KAMV has an effective radiated power (ERP) of 100,000 watts, the maximum for non-grandfathered FM stations. The transmitter is off Tin Top Estates Road in Horseshoe Bend. KAMV broadcasts using HD Radio technology.

==History==
This facility began broadcasting as KYOT-FM 106.7 in Granbury, Texas, in January 1990. It broadcast a big band and adult standards format from a transmitter in Erath County, 9 mi from Bluff Dale. Its original owner was David Carter, a former KTVT employee and owner of the Johnson County News newspaper. The station had its studios at the transmitter site and business offices in Fort Worth. The call sign was changed to KCYT in 1992. After KAAM (1310 AM) flipped from big band to sports in 1993, KCYT was the only local station in the format.

In 1995, Carter sold the station to Heftel Broadcasting, which flipped it to a Tejano music format. Heftel owned two other facilities locally. Heftel paired it with stations at 99.1 FM and 107.9 FM to create Kick, a regional trimulcast serving areas from Waco to Wichita Falls.

When Hispanic Broadcasting Company bought the 94.1 MHz facility and flipped it to KLNO "Estéreo Latino", it was originally simulcast on 106.7 until 2000, when the stations other than KLNO flipped to a soft adult contemporary format known as Amor. In 2002, Hispanic Broadcasting Company moved the station from Granbury to Benbrook at 107.1 MHz. The change was part of a 17-station shuffle in Texas and Oklahoma that moved KXGM into the market. The Amor format was simulcast on 107.9 until January 2003.

The station had been branded as "Estereo Latino" until February 19, 2009, when "La Que Buena" was moved from 107.9 FM (KESS-FM) and simulcast on 99.1 FM (KFZO). The reggaeton station known as "La Kalle" was then moved to 107.9 FM and retooled to Latin pop/CHR.

On June 23, 2011, KDXX changed its format from a simulcast of Regional Mexican-formatted KFZO, by known as La Jefa, to Spanish adult hits, branded as "Recuerdo 107.1". A year later, Univision Radio broke up the simulcast and moved the La Jefa format back to the 107.1 frequency, which changed call signs from KDXX to KFZO.

On July 29, 2013, KFZO flipped to a simulcast of 99.1, by then Spanish AC station KDXX. The following month, on August 9, 2013, KFZO swapped call signs with KESS. On September 28, 2014, 107.1 rebranded as "Latino Mix" as part of the implementation of the brand in seven markets.

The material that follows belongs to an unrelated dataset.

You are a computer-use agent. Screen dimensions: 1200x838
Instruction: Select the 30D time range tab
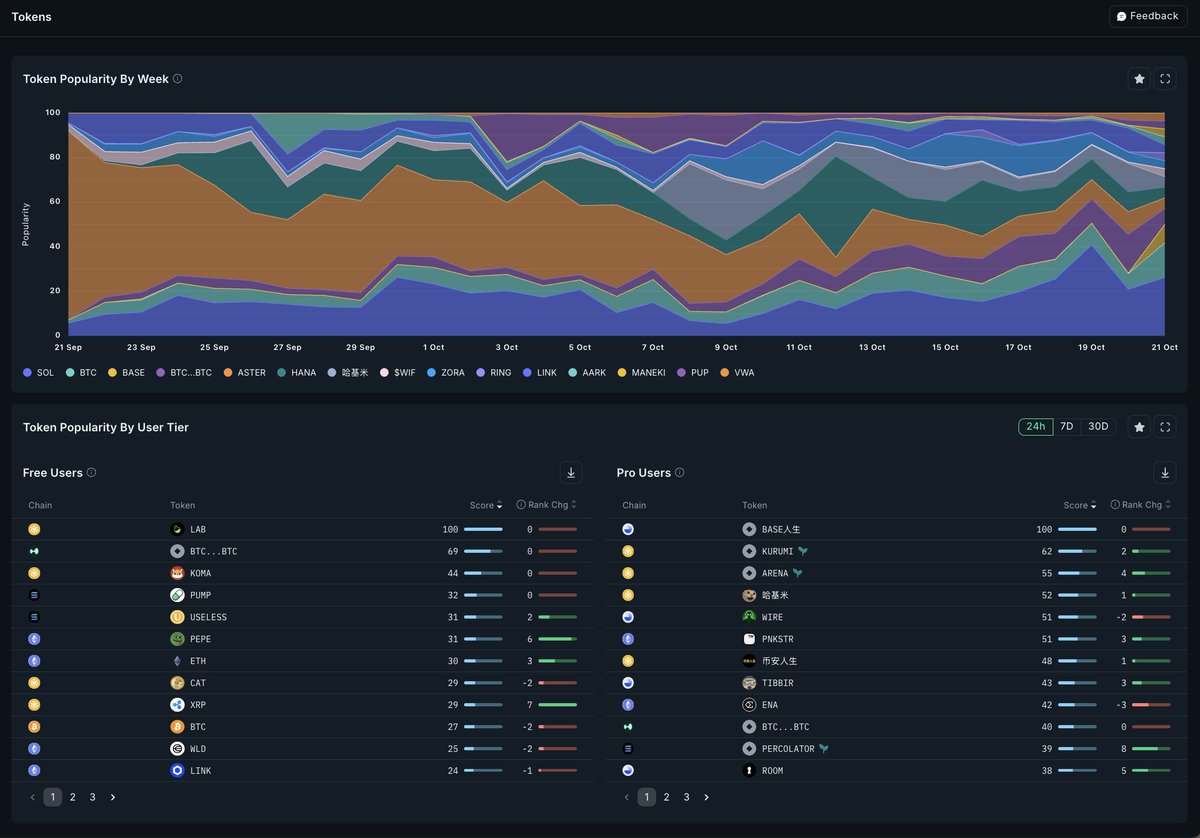1098,427
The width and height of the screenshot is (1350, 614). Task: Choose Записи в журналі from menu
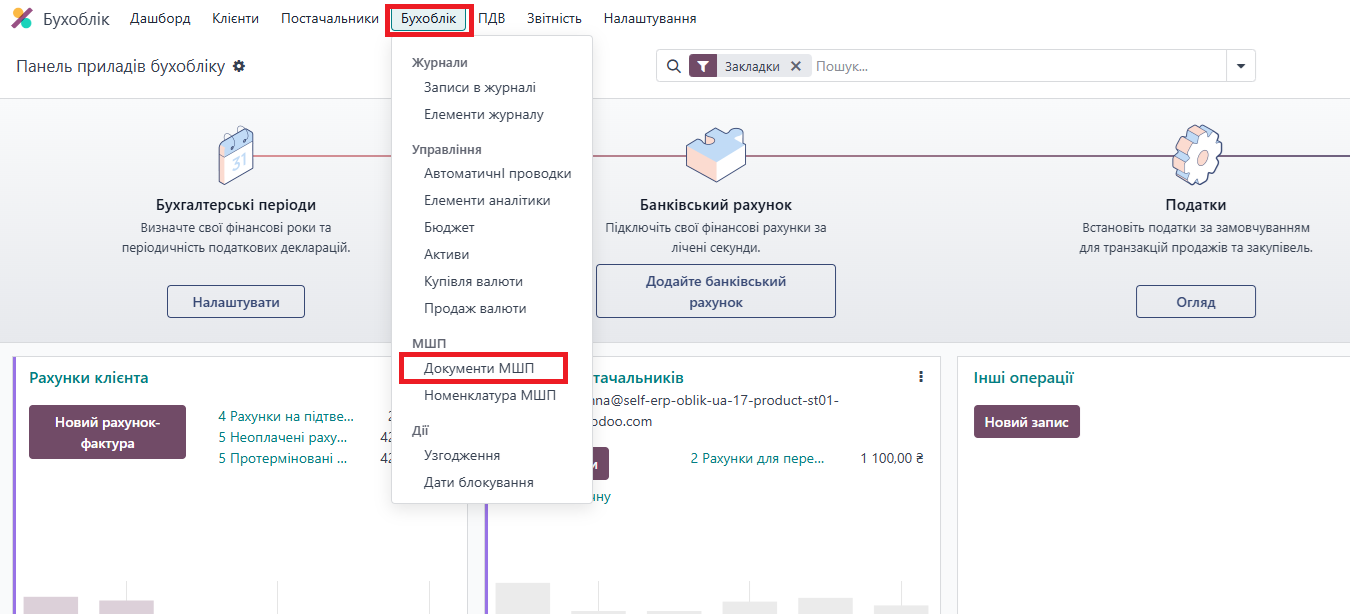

On October 8, 2025, Univision flipped the format of KQBU-FM 93.3 in the Houston market to "Estéreo Latino 93.3". It moved the KESS call sign to that facility and KQBU-FM to Benbrook. The KAMV call sign was adopted on July 25, 2026, and KQBU-FM moved again to Univision's 105.1 MHz in Wickenburg, Arizona; the change was accompanied by a break with the simulcast with KDXX (107.9 FM) and a stunt loop of Emmanuel Cortes's "Amor", ahead of a relaunch of the station with a Spanish-language adult contemporary format and a return to the "Amor" branding, which occurred at 11:55 a.m. on July 27.